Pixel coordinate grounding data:

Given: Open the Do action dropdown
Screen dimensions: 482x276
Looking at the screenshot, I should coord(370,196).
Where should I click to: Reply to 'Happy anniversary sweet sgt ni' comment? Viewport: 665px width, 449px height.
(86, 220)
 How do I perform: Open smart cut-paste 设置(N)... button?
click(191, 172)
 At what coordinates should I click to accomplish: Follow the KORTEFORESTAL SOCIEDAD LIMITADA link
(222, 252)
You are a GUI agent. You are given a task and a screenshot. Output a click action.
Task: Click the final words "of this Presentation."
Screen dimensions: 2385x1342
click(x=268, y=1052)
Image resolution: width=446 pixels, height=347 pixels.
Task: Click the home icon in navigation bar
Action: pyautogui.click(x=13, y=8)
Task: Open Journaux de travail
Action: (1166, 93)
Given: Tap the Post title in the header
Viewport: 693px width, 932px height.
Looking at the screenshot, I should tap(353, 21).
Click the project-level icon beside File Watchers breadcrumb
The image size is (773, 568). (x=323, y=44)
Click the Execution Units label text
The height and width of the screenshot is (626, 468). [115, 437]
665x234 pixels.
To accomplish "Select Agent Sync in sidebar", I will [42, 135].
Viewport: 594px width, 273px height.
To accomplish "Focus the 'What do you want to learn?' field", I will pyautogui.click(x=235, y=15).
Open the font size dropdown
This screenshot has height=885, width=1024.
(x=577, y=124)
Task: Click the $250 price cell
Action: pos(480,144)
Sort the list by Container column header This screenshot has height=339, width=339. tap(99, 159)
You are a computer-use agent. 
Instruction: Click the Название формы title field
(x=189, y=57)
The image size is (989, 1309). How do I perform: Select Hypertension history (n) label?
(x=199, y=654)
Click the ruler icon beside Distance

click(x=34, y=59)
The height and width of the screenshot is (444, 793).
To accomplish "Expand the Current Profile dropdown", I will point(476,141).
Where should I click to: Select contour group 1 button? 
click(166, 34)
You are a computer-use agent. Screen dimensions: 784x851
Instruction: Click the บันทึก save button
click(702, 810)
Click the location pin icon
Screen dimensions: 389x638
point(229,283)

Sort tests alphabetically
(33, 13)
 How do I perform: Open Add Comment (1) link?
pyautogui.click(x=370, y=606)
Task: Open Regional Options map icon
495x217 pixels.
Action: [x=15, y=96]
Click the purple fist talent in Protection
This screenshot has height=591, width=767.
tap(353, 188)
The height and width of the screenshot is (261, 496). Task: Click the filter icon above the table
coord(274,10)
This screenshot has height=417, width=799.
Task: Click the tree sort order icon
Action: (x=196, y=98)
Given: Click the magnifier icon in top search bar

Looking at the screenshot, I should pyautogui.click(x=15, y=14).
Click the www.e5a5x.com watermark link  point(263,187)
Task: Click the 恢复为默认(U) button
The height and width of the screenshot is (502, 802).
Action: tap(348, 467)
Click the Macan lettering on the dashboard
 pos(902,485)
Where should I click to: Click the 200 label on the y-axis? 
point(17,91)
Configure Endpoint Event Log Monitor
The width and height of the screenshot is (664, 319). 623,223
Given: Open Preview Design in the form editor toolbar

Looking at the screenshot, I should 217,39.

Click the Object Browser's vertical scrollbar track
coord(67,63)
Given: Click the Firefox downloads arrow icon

▶ _Action item_: Each record above must be output without any alteration.

▶ _The completed task_:
Given: Open the Do action dropdown
Screen dimensions: 482x276
Looking at the screenshot, I should coord(370,196).
Where should I click to: Reply to 'Happy anniversary sweet sgt ni' comment? Viewport: 665px width, 449px height.
(86, 220)
 How do I perform: Open smart cut-paste 设置(N)... button?
click(191, 172)
 At what coordinates should I click to accomplish: Follow the KORTEFORESTAL SOCIEDAD LIMITADA link
(222, 252)
You are a GUI agent. You are given a task and a screenshot. Output a click action.
Task: Click the final words "of this Presentation."
Screen dimensions: 2385x1342
click(x=268, y=1052)
Image resolution: width=446 pixels, height=347 pixels.
Task: Click the home icon in navigation bar
Action: pyautogui.click(x=13, y=8)
Task: Open Journaux de travail
Action: (1166, 93)
Given: Tap the Post title in the header
Viewport: 693px width, 932px height.
Looking at the screenshot, I should tap(353, 21).
Click the project-level icon beside File Watchers breadcrumb
The image size is (773, 568). (x=323, y=44)
Click the Execution Units label text
The height and width of the screenshot is (626, 468). [115, 437]
665x234 pixels.
To accomplish "Select Agent Sync in sidebar", I will [42, 135].
Viewport: 594px width, 273px height.
To accomplish "Focus the 'What do you want to learn?' field", I will pyautogui.click(x=235, y=15).
Open the font size dropdown
This screenshot has height=885, width=1024.
(x=577, y=124)
Task: Click the $250 price cell
Action: pos(480,144)
Sort the list by Container column header This screenshot has height=339, width=339. tap(99, 159)
You are a computer-use agent. 
Instruction: Click the Название формы title field
(x=189, y=57)
The image size is (989, 1309). How do I perform: Select Hypertension history (n) label?
(x=199, y=654)
Click the ruler icon beside Distance

click(x=34, y=59)
The height and width of the screenshot is (444, 793).
To accomplish "Expand the Current Profile dropdown", I will point(476,141).
Where should I click to: Select contour group 1 button? 
click(166, 34)
You are a computer-use agent. Screen dimensions: 784x851
Instruction: Click the บันทึก save button
click(702, 810)
Click the location pin icon
Screen dimensions: 389x638
point(229,283)

Sort tests alphabetically
(33, 13)
 How do I perform: Open Add Comment (1) link?
pyautogui.click(x=370, y=606)
Task: Open Regional Options map icon
495x217 pixels.
Action: [x=15, y=96]
Click the purple fist talent in Protection
This screenshot has height=591, width=767.
tap(353, 188)
The height and width of the screenshot is (261, 496). Task: Click the filter icon above the table
coord(274,10)
This screenshot has height=417, width=799.
Task: Click the tree sort order icon
Action: (x=196, y=98)
Given: Click the magnifier icon in top search bar

Looking at the screenshot, I should pyautogui.click(x=15, y=14).
Click the www.e5a5x.com watermark link  point(263,187)
Task: Click the 恢复为默认(U) button
The height and width of the screenshot is (502, 802).
Action: tap(348, 467)
Click the Macan lettering on the dashboard
 pos(902,485)
Where should I click to: Click the 200 label on the y-axis? 
point(17,91)
Configure Endpoint Event Log Monitor
The width and height of the screenshot is (664, 319). 623,223
Given: Open Preview Design in the form editor toolbar

Looking at the screenshot, I should 217,39.

Click the Object Browser's vertical scrollbar track
coord(67,63)
Given: Click the Firefox downloads arrow icon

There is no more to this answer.